List((a,5),(b,2),(c,2),(d,1))

Answer 1

You can try the following one-line:

scala> ( l1 ++ l2 ).groupBy( _._1 ).map( kv => (kv._1, kv._2.map( _._2).sum ) ).toList
res6: List[(Symbol, Int)] = List(('a,5), ('c,2), ('b,2), ('d,1))

Where l1 and l2 are the lists of tuples you want merge.

Now, the breakdown:

• (l1 ++ l2) you just concatenate both lists
• .groupBy( _._1) you group all tuples by their first element.

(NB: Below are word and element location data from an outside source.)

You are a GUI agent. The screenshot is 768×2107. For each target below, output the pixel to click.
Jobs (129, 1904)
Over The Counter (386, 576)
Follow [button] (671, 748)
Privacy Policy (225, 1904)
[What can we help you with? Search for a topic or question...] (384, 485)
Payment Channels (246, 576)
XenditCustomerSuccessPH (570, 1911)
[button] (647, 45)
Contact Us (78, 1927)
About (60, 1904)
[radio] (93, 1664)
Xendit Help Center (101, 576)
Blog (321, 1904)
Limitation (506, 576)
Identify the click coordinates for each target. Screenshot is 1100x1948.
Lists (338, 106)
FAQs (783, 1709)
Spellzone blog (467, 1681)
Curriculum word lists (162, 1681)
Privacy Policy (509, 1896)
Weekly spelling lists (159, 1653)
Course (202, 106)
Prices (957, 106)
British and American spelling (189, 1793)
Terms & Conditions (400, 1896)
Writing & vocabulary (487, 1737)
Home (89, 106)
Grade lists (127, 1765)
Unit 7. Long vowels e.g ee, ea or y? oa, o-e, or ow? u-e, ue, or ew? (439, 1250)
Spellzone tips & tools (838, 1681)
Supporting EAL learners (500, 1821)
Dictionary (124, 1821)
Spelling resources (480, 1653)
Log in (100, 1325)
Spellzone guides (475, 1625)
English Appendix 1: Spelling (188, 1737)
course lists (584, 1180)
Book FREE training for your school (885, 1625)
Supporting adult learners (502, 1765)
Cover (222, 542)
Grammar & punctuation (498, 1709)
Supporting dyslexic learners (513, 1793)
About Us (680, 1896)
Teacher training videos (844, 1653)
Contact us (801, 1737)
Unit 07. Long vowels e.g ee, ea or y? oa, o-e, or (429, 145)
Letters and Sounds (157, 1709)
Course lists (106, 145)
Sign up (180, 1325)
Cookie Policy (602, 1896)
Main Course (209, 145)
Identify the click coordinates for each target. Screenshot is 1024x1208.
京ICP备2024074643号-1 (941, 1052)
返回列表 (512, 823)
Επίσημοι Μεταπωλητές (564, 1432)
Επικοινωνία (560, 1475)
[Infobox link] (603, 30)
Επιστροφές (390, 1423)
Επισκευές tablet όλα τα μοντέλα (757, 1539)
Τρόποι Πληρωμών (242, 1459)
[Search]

You will receive a Map with the first element as key and lists of tuples starting with this element as values.
• .map( kv => (kv._1, kv._2.map( _._2).sum ) ) you make a new map, with similar keys, but the values are the sum of all second elements.
• .toList you convert the result back to a list.

Alternatively, you can use pattern matching to access the tuple elements.

( l1 ++ l2 ).groupBy( _._1 ).map{
  case (key,tuples) => (key, tuples.map( _._2).sum ) 
}.toList

Answer 2

Alternatively you can also use mapValues to shorten the code.

mapValues , as you can probably guess, allows you to re-map just the value for each (key, value) pair in the Map created by groupBy .

In this case the function passed to mapValues reduces each (Char, Int) tuple to just the Int then sums the resulting List of Ints.

(l1 ::: l2).groupBy(_._1).mapValues(_.map(_._2).sum).toList

If the order of the output list needs to follow your example, just add sorted which relies on an Ordering[(Char, Int)] implicit instance.

(l1 ::: l2).groupBy(_._1).mapValues(_.map(_._2).sum).toList.sorted

Answer 3

If you can assume that both List[(A,B)] are ordered according to Ordering[A] , you could write something like:

def mergeLists[A,B](one:List[(A,B)], two:List[(A,B)])(op:(B,B)=>B)(implicit ord:Ordering[A]): List[(A,B)] = (one,two) match {
    case (xs, Nil) => xs
    case (Nil, ys) => ys
    case((a,b)::xs,(aa,bb)::ys) =>
      if (a == aa) (a, op(b,bb)) :: mergeLists(xs,ys)(op)(ord)
      else if (ord.lt(a,aa)) (a, b) :: mergeLists(xs, (aa,bb)::ys)(op)(ord)
      else (aa, bb) :: mergeLists((a,b) :: xs, ys)(op)(ord)
}

Unfortunately this isn't tail recursive.